The Portland-published Business Journal provided the answer to that question recently in an article carrying the byline of Robert Goldfield, one of the tabloid-sized newspaper's staff writers. "...Because of its differing tax structures, the state of Washington is far more friendly to wealthy residents than is the state of Oregon," the article said.
It continued: "For the average person, your tax burden is higher if you live in Washington and work in Oregon,' said Scott Remington, a senior tax manager at the Portland office of accounting firm Grant Thornton. But 'for a person with a lot of portfolio activity,' the opposite is probably true.
"THAT'S PRIMARILY because Oregon imposes an income tax and Washington doesn't, said Remington, who himself lives in Vancouver and commutes to work in Oregon. Dividends, interest and capital gains realized while living in Oregon get taxed by the state, while those realized while living in Washington aren't taxed by the state.

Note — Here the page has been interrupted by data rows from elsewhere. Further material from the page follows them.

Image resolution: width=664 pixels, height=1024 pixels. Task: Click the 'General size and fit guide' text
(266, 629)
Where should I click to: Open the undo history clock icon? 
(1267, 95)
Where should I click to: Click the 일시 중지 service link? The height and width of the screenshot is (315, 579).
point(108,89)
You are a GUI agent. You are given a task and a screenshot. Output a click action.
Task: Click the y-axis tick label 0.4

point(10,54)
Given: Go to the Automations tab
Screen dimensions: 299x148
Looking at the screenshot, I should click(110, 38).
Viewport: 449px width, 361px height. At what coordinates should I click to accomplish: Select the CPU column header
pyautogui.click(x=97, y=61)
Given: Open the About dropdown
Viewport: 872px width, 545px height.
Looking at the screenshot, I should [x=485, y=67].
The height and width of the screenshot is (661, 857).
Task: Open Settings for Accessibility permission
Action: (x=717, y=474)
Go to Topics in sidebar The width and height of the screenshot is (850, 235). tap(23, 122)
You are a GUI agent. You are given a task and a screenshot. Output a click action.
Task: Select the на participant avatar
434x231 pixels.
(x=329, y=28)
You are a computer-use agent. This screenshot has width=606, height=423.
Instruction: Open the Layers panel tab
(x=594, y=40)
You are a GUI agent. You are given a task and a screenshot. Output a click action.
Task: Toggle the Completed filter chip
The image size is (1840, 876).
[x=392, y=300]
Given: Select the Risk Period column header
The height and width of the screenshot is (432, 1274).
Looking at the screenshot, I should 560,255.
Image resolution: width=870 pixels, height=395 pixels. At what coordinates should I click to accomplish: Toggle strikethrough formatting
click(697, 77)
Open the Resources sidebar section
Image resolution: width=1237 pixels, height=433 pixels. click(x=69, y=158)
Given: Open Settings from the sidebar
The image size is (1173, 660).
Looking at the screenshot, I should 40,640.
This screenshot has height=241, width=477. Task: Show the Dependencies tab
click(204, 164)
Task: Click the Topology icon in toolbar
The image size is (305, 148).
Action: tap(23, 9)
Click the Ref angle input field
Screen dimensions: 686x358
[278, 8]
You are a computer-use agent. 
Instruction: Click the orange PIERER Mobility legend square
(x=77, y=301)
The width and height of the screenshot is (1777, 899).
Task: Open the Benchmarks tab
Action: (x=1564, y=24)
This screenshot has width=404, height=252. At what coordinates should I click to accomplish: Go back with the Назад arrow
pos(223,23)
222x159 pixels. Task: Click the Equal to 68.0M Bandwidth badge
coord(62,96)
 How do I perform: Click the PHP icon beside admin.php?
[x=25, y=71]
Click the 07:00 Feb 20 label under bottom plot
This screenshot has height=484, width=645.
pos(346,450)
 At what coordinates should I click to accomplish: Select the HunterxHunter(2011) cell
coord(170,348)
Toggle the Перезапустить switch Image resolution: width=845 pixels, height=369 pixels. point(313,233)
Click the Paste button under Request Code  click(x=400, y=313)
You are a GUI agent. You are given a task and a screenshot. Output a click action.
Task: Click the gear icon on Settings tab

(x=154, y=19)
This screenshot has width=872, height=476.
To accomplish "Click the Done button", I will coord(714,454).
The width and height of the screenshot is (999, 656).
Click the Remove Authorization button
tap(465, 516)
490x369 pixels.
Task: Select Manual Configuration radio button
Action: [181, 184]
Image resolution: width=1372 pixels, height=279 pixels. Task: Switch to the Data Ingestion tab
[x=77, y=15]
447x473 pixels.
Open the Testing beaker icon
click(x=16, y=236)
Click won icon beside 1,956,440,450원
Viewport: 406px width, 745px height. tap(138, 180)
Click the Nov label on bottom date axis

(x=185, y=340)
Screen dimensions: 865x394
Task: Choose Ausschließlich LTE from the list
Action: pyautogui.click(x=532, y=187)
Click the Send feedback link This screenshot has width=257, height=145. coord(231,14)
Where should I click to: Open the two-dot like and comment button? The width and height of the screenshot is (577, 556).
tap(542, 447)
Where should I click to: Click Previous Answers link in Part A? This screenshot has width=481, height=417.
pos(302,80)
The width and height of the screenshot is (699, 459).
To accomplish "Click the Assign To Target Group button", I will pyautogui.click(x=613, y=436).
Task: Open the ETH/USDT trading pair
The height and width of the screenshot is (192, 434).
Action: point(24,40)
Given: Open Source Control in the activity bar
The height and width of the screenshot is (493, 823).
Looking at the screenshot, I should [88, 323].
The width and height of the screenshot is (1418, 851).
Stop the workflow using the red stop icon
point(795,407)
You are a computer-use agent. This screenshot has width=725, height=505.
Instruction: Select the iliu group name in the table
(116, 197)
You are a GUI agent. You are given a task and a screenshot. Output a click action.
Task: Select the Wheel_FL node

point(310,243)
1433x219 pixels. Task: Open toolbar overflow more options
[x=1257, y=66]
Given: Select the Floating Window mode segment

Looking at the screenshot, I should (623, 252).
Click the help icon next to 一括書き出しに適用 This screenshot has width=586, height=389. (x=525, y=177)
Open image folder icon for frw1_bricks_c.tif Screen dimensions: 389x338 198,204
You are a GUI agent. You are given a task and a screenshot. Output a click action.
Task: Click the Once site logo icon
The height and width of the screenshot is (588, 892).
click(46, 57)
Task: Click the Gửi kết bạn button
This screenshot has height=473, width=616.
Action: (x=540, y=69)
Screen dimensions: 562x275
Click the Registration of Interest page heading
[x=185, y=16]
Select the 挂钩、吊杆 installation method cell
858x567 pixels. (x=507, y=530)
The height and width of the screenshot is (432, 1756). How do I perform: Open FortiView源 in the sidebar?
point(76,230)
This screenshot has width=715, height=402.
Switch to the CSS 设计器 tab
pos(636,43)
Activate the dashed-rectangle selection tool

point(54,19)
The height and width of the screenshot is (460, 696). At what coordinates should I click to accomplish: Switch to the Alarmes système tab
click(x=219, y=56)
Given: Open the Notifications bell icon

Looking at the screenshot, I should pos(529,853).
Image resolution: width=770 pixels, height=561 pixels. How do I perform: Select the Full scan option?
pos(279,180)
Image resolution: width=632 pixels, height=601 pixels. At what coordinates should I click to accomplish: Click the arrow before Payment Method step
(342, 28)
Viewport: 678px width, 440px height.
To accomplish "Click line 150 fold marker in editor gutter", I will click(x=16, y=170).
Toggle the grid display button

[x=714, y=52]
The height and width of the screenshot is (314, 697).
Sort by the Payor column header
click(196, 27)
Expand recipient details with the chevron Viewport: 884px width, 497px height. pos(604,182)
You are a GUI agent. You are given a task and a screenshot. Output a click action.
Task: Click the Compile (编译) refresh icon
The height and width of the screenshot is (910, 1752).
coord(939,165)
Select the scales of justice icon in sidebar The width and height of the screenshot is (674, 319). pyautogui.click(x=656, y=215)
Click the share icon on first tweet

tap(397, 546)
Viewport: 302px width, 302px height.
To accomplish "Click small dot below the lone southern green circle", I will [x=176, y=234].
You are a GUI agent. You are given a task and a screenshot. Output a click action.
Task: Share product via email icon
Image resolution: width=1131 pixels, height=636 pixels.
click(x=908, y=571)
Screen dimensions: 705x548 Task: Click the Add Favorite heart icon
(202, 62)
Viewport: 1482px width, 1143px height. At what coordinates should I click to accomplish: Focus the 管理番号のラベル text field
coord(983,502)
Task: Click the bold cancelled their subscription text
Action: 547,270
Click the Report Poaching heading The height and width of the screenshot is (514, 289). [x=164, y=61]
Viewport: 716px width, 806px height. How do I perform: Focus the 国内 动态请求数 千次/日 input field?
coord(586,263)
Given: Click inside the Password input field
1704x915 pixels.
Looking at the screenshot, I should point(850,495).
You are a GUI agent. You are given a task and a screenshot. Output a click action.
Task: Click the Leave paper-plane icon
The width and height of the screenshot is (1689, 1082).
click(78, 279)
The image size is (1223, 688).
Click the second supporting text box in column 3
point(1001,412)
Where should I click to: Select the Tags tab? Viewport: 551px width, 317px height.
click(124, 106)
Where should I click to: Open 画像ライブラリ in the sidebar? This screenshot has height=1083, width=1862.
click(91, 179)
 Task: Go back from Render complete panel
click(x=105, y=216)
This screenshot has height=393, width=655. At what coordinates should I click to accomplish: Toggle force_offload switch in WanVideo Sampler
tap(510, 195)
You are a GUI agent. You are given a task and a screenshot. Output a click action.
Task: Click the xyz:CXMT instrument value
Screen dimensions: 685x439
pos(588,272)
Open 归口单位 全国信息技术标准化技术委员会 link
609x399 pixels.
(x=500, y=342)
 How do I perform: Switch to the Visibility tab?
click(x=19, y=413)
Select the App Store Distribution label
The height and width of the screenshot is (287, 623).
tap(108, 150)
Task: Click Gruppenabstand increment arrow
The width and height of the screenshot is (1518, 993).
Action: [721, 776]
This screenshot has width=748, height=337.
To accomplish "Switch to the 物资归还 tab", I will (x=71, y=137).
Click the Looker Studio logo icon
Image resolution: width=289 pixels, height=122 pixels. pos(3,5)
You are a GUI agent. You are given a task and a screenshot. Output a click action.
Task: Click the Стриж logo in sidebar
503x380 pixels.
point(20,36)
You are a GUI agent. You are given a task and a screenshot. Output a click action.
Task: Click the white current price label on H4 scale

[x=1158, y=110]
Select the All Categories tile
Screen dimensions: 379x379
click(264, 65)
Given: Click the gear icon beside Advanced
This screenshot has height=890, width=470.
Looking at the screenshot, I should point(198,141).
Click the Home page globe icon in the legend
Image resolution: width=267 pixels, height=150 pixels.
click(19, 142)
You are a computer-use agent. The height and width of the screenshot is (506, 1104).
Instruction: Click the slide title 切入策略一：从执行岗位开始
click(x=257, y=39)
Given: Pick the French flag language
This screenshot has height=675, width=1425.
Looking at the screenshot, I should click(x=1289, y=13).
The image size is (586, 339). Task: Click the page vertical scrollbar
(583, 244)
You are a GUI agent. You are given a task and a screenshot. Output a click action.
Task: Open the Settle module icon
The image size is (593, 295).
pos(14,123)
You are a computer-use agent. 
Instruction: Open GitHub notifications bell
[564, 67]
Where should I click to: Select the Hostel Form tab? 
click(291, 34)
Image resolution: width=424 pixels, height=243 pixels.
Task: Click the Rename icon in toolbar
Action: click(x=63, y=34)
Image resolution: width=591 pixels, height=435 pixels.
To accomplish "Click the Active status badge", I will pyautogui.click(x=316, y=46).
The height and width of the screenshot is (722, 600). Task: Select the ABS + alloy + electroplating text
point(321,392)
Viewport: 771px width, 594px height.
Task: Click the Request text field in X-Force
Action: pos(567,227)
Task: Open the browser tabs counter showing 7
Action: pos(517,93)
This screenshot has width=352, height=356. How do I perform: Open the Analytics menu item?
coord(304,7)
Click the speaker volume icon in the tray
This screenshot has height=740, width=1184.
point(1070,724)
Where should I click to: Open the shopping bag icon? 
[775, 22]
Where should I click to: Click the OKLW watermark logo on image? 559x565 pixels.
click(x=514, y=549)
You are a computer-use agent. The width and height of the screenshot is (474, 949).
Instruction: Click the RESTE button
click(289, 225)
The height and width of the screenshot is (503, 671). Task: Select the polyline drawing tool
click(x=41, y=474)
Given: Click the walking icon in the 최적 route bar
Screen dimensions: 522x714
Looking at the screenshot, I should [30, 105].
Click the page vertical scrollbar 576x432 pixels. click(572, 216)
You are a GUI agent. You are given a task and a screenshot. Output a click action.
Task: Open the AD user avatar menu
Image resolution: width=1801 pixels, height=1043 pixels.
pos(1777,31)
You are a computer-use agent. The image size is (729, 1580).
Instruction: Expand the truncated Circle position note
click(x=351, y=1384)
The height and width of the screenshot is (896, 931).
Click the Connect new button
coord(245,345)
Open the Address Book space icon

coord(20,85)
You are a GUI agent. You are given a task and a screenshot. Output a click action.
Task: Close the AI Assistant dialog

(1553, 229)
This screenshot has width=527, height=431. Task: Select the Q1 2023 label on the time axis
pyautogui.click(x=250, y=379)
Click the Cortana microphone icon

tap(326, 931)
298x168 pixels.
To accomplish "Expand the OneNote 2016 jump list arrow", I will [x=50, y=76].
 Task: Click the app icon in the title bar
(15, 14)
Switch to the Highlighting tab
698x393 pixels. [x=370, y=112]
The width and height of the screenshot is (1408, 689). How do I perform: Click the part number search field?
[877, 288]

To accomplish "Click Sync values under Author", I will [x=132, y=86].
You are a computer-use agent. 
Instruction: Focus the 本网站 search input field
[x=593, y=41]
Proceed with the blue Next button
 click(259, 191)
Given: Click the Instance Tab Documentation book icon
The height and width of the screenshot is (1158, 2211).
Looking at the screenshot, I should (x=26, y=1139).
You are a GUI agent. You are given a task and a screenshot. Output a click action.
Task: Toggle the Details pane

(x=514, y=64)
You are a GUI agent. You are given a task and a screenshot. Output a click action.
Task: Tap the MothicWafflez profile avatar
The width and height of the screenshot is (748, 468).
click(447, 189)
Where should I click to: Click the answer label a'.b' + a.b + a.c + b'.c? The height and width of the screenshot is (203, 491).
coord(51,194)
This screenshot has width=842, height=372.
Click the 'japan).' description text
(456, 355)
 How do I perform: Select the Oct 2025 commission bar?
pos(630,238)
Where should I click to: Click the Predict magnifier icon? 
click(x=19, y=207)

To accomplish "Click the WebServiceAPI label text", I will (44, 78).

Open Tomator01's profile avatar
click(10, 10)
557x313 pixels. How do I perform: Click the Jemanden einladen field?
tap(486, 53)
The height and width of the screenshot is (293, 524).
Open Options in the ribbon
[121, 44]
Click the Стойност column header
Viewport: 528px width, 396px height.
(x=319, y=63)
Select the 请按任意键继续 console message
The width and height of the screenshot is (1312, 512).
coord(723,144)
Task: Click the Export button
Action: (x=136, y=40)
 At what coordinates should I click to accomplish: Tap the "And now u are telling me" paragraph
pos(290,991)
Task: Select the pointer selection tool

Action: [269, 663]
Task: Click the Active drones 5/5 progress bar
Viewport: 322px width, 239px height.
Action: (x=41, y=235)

"True, Washington imposes a sales tax, but that affects the average person and the wealthy person fairly equally. And property taxes in Washington have about caught up with those in Oregon. The critical difference is the state income tax.
"A recent article by Bloomberg Personal Finance magazine highlighted differences across the country. The monthly publication ranked Washington as the third most 'wealth- friendly' state in the nation, giving it an overall grade of A. Oregon ranked among the least wealth-friendly, earning a grade of D+."
The Business Journal article, quoting Bloomberg, went on to report that Montana gets "an F for the way it grabs money from its most well-heeled citizens. Wyoming, however, led the list of the wealth-friendly, getting the only A+."
© Oregon Labor Press Publishing Co. Inc.